REQUIRED TASKS
• 1. Answer these questions about the passage on Kahler's drivers:
(a) In what year did Taibi Kahler identify the five common drivers?
(b) What phrase does the passage recommend living by for people with the Be Strong driver?
(c) What phrase does the passage offer to help people with the Hurry Up driver?
• 2. Rewrite the passage on Kahler's drivers between "7) Combining Kahler’s" and "on time management.", inclusive, and substitute "subconscious" for "unconscious".

SUPPLIED PASSAGE
=====

They’re like the hare and the tortoise. They have recognised that time management is the one skill that unlocks everything else and they are going to take their time to get it right. ‘Slow and Steady Wins the Day’. Like the tortoise.
Watch the video below.
7) Combining Kahler’s Drivers with Time Management Skills
How to improve time management skills? In 1975 Taibi Kahler identified five common drivers that motivate us: be perfect, be strong, hurry up, please others, and try hard. These drivers live in our unconscious thoughts and can be the source of positive and negative (or destructive) behaviours.
By developing greater awareness of which driver a person exhibits it is possible to recognise and harness the positive benefits, whilst also being mindful of, and addressing the negatives.
Combining Kahler’s drivers with time management is very powerful. This is because whilst we can learn time management tips, the real difference comes in understanding our approach. Taking each driver in turn, this is the impact on time management.
Click the image below for an overview of the drivers.
#1- Be Perfect
Those people with this driver will struggle to get a lot done. Essentially, they will be prone to procrastinating because they’ll struggle to get it done ‘properly.’ For these time managers prioritising the right tasks is imperative and, living by the phrase ‘Good enough’, for tasks that are internal, or less important.
#2- Please Others
The risk for these people is saying yes too often. One of the biggest challenges in time management is saying ‘No.’ That is, saying no to what is neither urgent nor important. Too often people say yes and then let the person down. For these people ‘saying yes wisely’ is a phrase to live by, to please the ‘right’ people.
#3- Be Strong
Being strong has its strength, as does every other driver. The danger of this driver is trying to do it alone. Getting it done yourself is admirable until you realise that you are a resource and a finite resource. Asking for help is sometimes the right thing to do. This is because these people cannot be good at everything. The phrase, ‘Ask an Expert’ is one to live by.
#4- Try Hard
For the ‘Try Harders’ the risk is that they love ‘starting fires’. Getting involved in lots and then their enthusiasm tends to wane. Starting fewer things will help. Being clear on what stirred their enthusiasm at the start can help to prolong the energy. Ultimately these people need to be clear on what is needed and by when.
#5- Hurry Up
These people are energised by deadlines and will get a lot done. Being clear on what needs to be done is important as they work well with structure. The risk is that in their enthusiasm to get a lot done, they will miss things, drop things and their accuracy will reduce. The phrase to help these people is ‘Less haste, more speed.’ Taking a little more time to check their work will save time in the future.

=====

[Item-finding records]

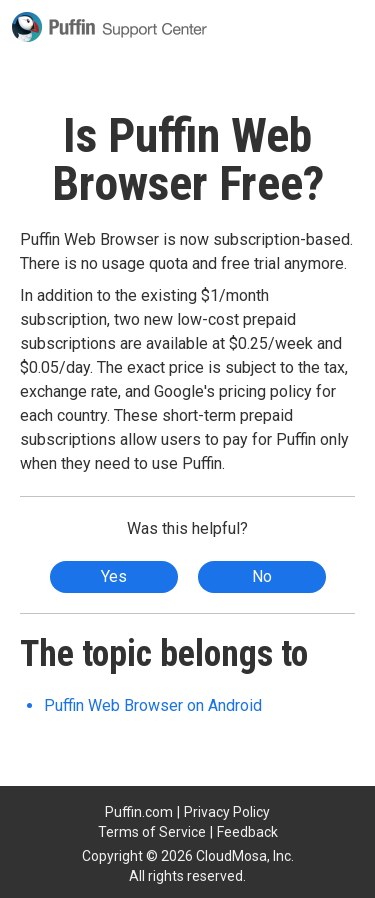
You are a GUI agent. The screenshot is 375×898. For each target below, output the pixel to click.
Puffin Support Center (109, 27)
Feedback (247, 832)
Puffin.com (139, 812)
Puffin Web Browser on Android (153, 705)
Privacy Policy (227, 812)
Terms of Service (152, 832)
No (262, 576)
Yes (114, 576)
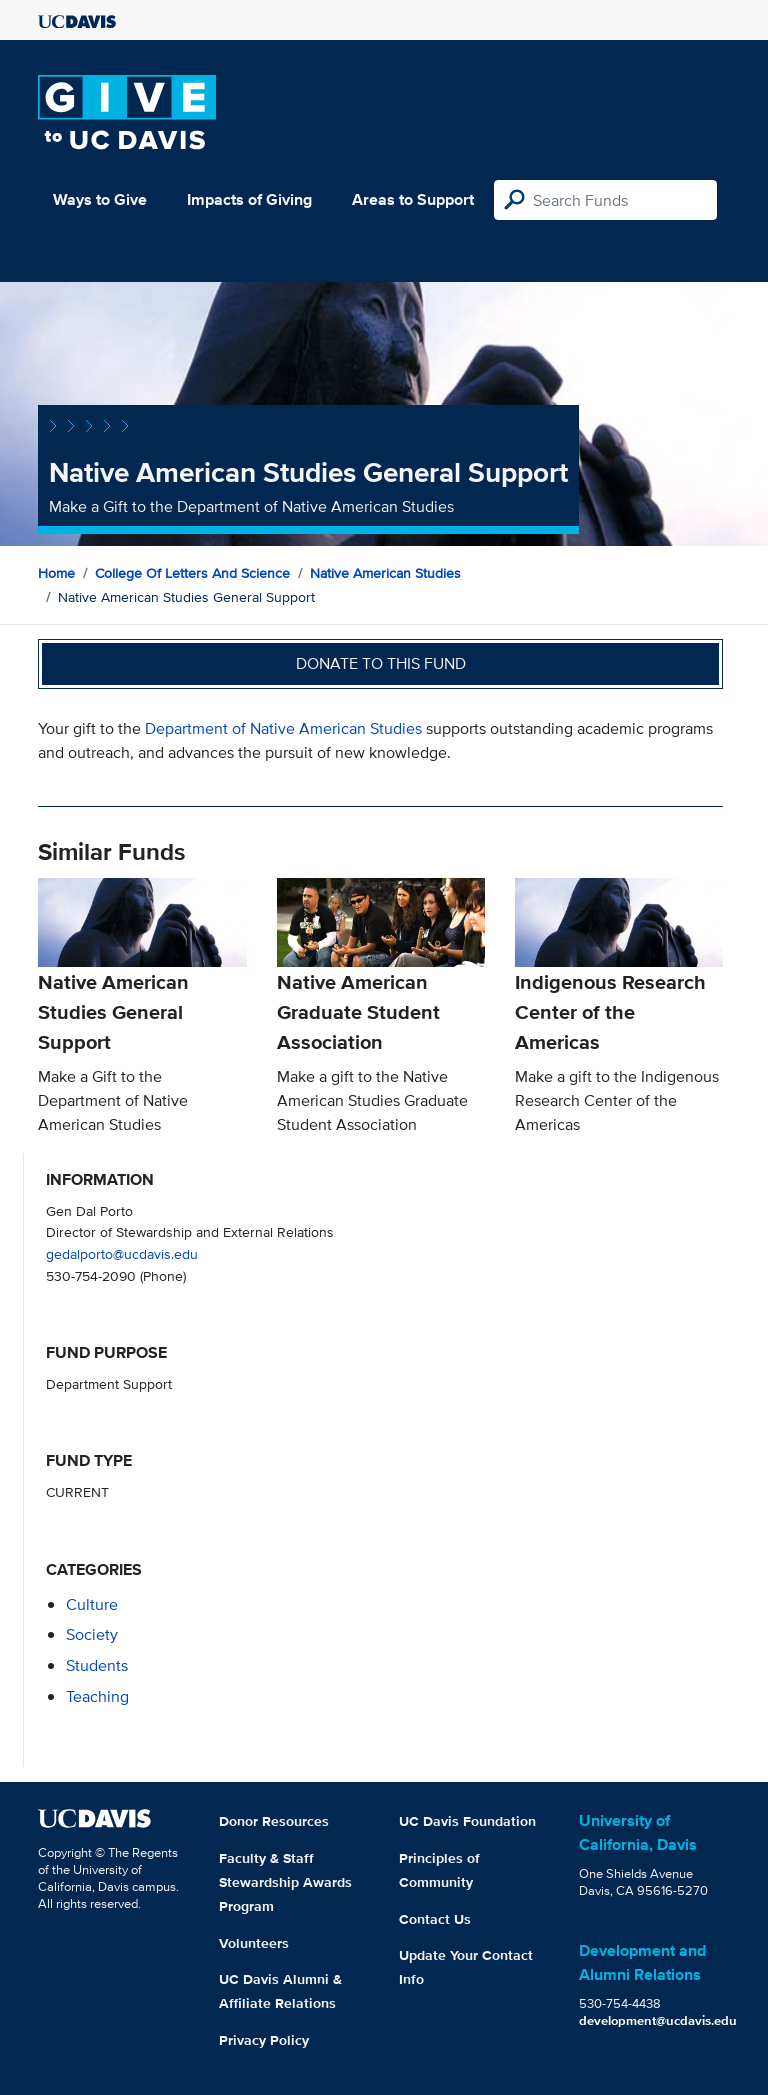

=====

ANSWERS BY TASK
• 1.
(a) 1975
(b) 'Ask an Expert'
(c) 'Less haste, more speed.'

• 2.
7) Combining Kahler’s Drivers with Time Management Skills
How to improve time management skills? In 1975 Taibi Kahler identified five common drivers that motivate us: be perfect, be strong, hurry up, please others, and try hard. These drivers live in our subconscious thoughts and can be the source of positive and negative (or destructive) behaviours.
By developing greater awareness of which driver a person exhibits it is possible to recognise and harness the positive benefits, whilst also being mindful of, and addressing the negatives.
Combining Kahler’s drivers with time management is very powerful. This is because whilst we can learn time management tips, the real difference comes in understanding our approach. Taking each driver in turn, this is the impact on time management.